-- SUPPLIED PASSAGE --
+--

This is ridiculous, RIP Michael pop genius superstar angel wings bla bla bla...did nobody notice the comment someone else posted saying "good riddance to bad rubbish"? And yet you jump on me? So starstruck that we can't think outside the box even a little?  Doubly naive - naive in the first place, and naive to think it's not naive.

I'll leave you to your thread and your clichés.


----------



## Guest (Jun 26, 2009)

StolenkissGerbils said:


> He has children so he can't tell the media he's died? Don't be so bloody ridiculous. The man has done far crazier things. He's been in hiding in Ireland for years now since that business with his last trial.
> 
> Edit: Have a quick look online. I'm not the only one to suspect it. If it didn't occur to you as a possibility I'd call that pretty naive. The man has been trying to disappear for a long time. His half-hearted appearance to promote the upcoming tour kinda showed that. Well whether he's dead or not, he's disappeared now, that's for sure.


People forget all too quickly all the good Michael Jackson did, I see it's all getting brushed under the carpet, he worked endlessly and was completely dedicated to his charity work and made such a difference to many DYING childrens lives.

I don't think his appearance to promote his concerts were half hearted, he looked very ill and frail in my opinion, many will probably agree.

+--

Interface element rows:
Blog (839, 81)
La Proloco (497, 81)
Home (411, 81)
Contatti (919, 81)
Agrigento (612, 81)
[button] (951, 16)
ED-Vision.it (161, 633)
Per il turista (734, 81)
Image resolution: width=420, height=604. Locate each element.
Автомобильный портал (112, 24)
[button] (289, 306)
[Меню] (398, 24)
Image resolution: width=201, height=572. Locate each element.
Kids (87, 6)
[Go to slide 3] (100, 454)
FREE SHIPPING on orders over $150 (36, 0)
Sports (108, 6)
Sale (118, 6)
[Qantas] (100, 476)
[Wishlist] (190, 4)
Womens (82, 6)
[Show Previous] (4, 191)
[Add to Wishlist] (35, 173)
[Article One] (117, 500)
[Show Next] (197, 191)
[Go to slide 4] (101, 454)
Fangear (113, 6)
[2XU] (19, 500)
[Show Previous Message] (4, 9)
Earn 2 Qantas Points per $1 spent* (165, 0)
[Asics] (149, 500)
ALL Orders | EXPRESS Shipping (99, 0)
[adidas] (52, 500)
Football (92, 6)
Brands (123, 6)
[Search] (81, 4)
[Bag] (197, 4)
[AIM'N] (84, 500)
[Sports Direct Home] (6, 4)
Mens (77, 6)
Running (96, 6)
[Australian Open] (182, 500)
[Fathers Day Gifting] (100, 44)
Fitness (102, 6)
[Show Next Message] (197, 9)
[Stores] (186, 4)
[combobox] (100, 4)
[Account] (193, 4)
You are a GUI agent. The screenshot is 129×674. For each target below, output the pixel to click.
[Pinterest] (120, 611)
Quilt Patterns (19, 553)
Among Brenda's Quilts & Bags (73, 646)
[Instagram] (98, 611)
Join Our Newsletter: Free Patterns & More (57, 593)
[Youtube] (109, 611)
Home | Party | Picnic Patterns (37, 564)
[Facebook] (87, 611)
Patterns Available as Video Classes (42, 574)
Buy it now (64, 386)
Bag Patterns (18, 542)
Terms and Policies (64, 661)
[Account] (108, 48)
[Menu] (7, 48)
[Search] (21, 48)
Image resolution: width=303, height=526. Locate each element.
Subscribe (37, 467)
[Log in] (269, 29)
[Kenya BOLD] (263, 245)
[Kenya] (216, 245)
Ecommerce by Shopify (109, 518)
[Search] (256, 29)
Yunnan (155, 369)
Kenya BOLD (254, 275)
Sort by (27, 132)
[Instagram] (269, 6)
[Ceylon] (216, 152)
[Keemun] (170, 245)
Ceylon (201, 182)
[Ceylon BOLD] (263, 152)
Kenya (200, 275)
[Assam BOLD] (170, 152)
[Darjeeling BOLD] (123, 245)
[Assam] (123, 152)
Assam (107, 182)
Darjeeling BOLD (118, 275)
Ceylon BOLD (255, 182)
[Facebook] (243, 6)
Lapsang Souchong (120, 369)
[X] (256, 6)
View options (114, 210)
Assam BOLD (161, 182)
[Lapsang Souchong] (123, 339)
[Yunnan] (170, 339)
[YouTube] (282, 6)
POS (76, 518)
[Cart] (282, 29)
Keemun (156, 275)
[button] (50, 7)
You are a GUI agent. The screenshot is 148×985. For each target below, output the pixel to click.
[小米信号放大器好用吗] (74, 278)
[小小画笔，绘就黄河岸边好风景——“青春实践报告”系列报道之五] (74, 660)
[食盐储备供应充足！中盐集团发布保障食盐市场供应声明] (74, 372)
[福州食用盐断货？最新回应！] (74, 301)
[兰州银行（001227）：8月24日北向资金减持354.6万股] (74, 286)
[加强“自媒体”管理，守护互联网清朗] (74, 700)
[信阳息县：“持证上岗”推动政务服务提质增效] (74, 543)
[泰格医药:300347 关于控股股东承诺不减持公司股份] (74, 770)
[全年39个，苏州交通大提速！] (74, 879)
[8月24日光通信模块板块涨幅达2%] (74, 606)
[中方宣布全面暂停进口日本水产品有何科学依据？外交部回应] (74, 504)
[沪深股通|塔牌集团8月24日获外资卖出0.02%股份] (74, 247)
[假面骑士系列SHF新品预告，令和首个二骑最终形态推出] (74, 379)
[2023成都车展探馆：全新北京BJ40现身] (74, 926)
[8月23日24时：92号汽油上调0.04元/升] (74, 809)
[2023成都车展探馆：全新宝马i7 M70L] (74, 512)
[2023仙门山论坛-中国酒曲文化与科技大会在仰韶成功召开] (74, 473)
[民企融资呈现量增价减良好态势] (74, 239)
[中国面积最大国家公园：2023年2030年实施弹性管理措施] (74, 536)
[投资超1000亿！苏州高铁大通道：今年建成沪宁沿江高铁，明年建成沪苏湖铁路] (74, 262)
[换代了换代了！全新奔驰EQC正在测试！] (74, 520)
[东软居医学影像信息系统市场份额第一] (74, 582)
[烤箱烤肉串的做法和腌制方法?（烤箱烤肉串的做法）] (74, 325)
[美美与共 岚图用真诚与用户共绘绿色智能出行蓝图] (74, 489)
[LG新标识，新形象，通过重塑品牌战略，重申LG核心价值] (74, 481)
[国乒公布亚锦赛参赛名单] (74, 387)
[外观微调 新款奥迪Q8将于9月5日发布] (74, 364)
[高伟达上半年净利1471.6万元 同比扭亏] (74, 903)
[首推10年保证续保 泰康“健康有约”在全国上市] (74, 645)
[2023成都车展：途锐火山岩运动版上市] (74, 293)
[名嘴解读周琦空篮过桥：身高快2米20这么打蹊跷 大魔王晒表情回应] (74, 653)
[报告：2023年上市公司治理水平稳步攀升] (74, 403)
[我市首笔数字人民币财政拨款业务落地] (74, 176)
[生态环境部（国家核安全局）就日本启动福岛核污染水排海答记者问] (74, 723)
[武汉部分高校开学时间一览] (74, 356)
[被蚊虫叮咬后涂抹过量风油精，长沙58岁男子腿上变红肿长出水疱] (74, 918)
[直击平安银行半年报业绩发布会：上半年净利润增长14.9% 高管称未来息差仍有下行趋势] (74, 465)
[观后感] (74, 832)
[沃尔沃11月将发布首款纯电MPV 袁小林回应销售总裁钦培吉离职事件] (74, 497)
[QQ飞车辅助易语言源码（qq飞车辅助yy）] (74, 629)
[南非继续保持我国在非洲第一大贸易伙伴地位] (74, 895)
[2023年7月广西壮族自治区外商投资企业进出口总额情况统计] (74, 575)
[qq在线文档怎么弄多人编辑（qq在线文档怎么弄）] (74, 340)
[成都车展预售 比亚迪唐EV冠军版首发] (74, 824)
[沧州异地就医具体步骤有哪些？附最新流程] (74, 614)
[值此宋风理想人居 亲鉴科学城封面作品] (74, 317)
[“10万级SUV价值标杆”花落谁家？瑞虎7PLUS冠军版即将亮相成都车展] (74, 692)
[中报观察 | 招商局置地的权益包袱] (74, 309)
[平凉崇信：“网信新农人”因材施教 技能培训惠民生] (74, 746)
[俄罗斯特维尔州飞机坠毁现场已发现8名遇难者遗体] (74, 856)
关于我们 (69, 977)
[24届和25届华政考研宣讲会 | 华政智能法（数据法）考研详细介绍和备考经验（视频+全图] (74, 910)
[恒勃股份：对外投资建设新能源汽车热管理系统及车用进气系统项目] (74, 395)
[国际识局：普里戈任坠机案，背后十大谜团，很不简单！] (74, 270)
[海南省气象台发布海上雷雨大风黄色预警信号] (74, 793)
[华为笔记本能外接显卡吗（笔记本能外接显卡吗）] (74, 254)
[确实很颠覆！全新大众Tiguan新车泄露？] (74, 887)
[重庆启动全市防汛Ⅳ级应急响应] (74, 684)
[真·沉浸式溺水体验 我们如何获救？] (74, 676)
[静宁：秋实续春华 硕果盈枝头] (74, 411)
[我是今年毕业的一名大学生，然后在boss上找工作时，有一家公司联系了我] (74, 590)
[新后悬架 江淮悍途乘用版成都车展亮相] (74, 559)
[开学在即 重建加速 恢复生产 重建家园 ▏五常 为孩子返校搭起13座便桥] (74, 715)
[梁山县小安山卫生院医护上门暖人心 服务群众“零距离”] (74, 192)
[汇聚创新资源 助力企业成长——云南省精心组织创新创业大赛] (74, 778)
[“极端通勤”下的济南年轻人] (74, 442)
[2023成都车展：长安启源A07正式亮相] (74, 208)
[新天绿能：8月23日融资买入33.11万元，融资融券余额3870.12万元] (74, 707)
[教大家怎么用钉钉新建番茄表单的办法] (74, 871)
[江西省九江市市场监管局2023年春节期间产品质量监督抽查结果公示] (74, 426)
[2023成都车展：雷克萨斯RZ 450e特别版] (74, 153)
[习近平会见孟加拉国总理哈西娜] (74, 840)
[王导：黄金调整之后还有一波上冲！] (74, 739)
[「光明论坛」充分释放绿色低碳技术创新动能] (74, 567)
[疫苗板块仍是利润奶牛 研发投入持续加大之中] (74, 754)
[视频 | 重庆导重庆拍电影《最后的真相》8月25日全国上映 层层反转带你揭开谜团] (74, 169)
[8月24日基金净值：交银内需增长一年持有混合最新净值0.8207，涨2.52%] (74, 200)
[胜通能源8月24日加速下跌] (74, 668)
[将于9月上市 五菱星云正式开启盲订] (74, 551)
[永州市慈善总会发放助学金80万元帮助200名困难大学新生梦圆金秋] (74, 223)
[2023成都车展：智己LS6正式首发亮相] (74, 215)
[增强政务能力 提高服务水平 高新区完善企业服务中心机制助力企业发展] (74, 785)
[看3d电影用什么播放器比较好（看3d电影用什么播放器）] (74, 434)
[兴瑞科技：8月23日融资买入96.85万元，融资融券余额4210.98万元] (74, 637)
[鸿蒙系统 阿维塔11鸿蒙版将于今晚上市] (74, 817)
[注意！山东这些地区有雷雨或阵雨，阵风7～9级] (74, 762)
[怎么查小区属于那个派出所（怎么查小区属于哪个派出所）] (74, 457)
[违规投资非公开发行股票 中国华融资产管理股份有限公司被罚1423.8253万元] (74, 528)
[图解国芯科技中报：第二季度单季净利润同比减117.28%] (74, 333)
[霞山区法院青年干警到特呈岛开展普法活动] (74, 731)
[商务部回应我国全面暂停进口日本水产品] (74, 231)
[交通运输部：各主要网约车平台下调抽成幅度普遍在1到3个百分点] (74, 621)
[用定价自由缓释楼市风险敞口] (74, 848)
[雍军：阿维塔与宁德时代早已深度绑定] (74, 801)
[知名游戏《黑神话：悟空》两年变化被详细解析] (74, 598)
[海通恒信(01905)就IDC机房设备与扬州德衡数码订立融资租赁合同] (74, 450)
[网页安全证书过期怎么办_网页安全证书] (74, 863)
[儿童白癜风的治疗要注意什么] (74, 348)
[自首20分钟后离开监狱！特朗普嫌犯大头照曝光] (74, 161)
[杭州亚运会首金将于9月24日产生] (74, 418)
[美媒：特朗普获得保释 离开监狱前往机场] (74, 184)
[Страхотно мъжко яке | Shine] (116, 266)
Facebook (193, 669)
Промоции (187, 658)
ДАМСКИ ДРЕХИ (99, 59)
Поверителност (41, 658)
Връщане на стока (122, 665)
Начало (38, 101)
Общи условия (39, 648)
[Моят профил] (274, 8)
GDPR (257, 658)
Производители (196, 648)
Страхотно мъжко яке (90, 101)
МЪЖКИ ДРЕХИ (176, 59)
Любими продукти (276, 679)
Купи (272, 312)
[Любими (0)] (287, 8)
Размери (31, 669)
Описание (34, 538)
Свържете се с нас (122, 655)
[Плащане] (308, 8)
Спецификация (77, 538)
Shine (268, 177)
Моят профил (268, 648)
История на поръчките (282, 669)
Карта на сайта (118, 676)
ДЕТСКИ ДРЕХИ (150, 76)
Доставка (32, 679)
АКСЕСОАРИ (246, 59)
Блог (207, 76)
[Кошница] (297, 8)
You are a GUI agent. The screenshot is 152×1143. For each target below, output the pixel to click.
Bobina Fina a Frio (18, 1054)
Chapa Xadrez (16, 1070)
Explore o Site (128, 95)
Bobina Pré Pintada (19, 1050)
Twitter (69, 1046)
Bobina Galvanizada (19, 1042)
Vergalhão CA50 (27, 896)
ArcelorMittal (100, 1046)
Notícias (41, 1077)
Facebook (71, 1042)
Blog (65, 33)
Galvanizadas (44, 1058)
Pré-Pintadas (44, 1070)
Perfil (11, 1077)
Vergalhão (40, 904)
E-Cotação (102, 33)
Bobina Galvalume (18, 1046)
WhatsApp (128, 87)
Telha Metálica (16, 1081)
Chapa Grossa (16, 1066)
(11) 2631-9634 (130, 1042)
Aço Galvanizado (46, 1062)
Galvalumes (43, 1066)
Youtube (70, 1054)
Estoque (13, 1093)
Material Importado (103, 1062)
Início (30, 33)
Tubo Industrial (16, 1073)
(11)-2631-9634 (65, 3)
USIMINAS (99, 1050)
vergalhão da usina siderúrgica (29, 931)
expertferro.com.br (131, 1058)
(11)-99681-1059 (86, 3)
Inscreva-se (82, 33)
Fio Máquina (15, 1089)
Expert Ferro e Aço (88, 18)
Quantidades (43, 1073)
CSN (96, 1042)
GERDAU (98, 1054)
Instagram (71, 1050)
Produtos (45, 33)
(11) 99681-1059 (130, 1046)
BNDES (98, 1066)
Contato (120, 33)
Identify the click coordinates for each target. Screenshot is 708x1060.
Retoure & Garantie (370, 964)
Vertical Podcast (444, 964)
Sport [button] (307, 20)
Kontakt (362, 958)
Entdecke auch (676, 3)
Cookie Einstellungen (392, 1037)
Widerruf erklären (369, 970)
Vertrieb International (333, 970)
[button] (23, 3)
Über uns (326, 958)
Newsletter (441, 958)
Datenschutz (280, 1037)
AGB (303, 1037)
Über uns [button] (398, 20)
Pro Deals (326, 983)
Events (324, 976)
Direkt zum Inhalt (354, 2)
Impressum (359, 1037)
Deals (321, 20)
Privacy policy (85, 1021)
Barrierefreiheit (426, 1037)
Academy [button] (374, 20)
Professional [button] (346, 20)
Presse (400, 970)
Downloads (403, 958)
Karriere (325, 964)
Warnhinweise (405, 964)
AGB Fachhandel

+--

-- WHAT TO WORK ON --
**A)** Answer these questions from the Michael Jackson forum thread:
(i) According to the quoted post, in which country has the man been in hiding?
(ii) What date appears beside the Guest post?
(iii) What words does the first poster say someone else's comment contained?
**B)** Pick up the Michael Jackson forum thread after its final sentence and continue it.
The rows play no part in what comes after them.

-- RESPONSES --
**A)**
(i) Ireland
(ii) Jun 26, 2009
(iii) "good riddance to bad rubbish"

**B)**
I don't think the thread should be closed, those that like him far outweigh those that didn't and should be allowed to pay their respects on the thread.

I loved everything about him, I was extremely lucky to see him three times in concert, many people won't have that chance now and I will cherish those memories I have of seeing him doing what he did best, forever. I consider myself very privileged to have seen him, he captivated me everytime I saw him, fantastic showman, complete legend, a one off one of a kind and the world will be a much sadder place without him.


----------



## Tigerneko (Jan 2, 2009)

Well, im going to go to sleep now. I'm sure there'll be confirmation from the doctors that were present there in the morning, I highly doubt it's fake now though.

Goodnight everyone


----------



## Guest (Jun 26, 2009)

StolenkissGerbils said:


> This is ridiculous, RIP Michael pop genius superstar angel wings bla bla bla...did nobody notice the comment someone else posted saying "good riddance to bad rubbish"? And yet you jump on me? So starstruck that we can't think outside the box even a little?  Doubly naive - naive in the first place, and naive to think it's not naive.
> 
> I'll leave you to your thread and your clichés.


I think you are incredibly insensitive and bang out of order! 

Show a little respect.


----------



## mollyismyworld (May 2, 2009)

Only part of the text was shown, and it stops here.